*** Opening Task material ***

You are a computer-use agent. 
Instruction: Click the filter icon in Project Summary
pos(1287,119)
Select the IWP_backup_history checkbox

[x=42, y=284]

*** Closing Task material ***

What is being asked
Could you repeat every record above exactly as it is written?

Task result
You are a computer-use agent. 
Instruction: Click the filter icon in Project Summary
pos(1287,119)
Select the IWP_backup_history checkbox

[x=42, y=284]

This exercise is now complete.